_Challenge 1_. Copy the stretch of the text on Bangladesh's coal plans from "By contrast, auctions" through "of large-scale coal.".

>> START Extracted text

The Government of Bangladesh’s stated energy plans have for years focused on one principal answer: develop coal. While coal produces less than 500 MW of electricity in Bangladesh today, government projections have shown 2030 capacity as high as 20 Gigawatts – essentially all the planned increase in electricity production for the country. A 20 Gigawatt coal-fired pipeline would place Bangladesh – which is not in the 40 largest power producers today – 5th in the world in new coal-fired capacity: after only China, India, Vietnam and Indonesia. Bangladesh also has an important friend ready to support this policy choice: China. Bangladesh is a country of focus for China’s Belt and Road Initiative, and for Chinese financing generally. IEEFA has reported that Bangladesh has the most proposed coal-fired capacity and funding offered from China of any other country, totaling $7 billion for 14 Gigawatt of capacity (somewhere between 1/3 and ½ of total estimated costs for these projects).

Aside from China, support for coal-fired development draws from two other major sources: one, an outdated sense of economics, and two, perceived greater profitability. Bangladesh has been worrying about running out of natural gas and needing new energy sources for over a decade; during most of this time, coal has been accepted as the lowest-cost alternative, and still today many planners and onlookers think of it that way. Given the historical subsidy for domestic gas, electricity has been relatively cheap for Bangladeshis, and politicians are wary of new capacity forcing a sharp increase in prices. This sense of coal’s cheapness has fallen out of tune with today’s realities, but opinions have been slow to adapt. Coal-fired plants are also, universally, very large projects. Very large projects also, universally, give the greatest opportunities for large profits – regrettably often of the corrupt kind: it is much easier to get rich skimming off a mega-project than from dozens of small-to-mid-size renewable projects. Coal-based electricity also means large-scale domestic coal mining, with similar opportunities.

The big drawback for a coal-based plan for Bangladesh is economic reality. The perception of coal’s cheapness does not match its real costs (and here we only mean economic cost, without speaking of externalities like emissions). Developing Bangladesh’s coal mines will be very expensive, and very large greenfield projects also come with very large risks of delays and cost overruns. Transporting the coal to power plants can also be expensive. Importing coal also has high transport costs, as Bangladesh has virtually none of the needed import infrastructure it would require to feed several coal-fired plants. So coal feedstock is not likely to prove very cheap. A best case, looking costs in neighboring India, is that Bangladesh would produce coal-fired electricity at $0.08/ kilowatt hour – about the average retail price for electricity in the country today. More likely, with all the required ancillary infrastructure, large-scale coal power would cost at least $0.10/ kilowatt hour.

By contrast, auctions almost everywhere for wind and solar power are seeing prices at $0.07/kilowatt hour – even at $0.03/kilowatt hour in a handful of countries. Prices for generation continue to drop. Prices for energy storage, required to make intermittent wind and solar power available around-the-clock, are also dropping fast. The economics of wind and solar will increasingly be better than those of large-scale coal.

>> END Extracted text
>> START Source data

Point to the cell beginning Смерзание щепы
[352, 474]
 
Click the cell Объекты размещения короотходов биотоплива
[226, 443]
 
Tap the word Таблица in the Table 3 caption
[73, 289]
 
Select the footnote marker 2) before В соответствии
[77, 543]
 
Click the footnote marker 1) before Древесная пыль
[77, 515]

>> END Source data

_Challenge 2_. Rewrite the entries from the line that contains "Click the cell" through the end of the entries as a Markdown table with the columns No. and Entry, leaving out blank lines.

_Complete response 1_.
By contrast, auctions almost everywhere for wind and solar power are seeing prices at $0.07/kilowatt hour – even at $0.03/kilowatt hour in a handful of countries. Prices for generation continue to drop. Prices for energy storage, required to make intermittent wind and solar power available around-the-clock, are also dropping fast. The economics of wind and solar will increasingly be better than those of large-scale coal.

_Complete response 2_.
| No. | Entry |
|---|---|
| 1 | Click the cell Объекты размещения короотходов биотоплива |
| 2 | [226, 443] |
| 3 | Tap the word Таблица in the Table 3 caption |
| 4 | [73, 289] |
| 5 | Select the footnote marker 2) before В соответствии |
| 6 | [77, 543] |
| 7 | Click the footnote marker 1) before Древесная пыль |
| 8 | [77, 515] |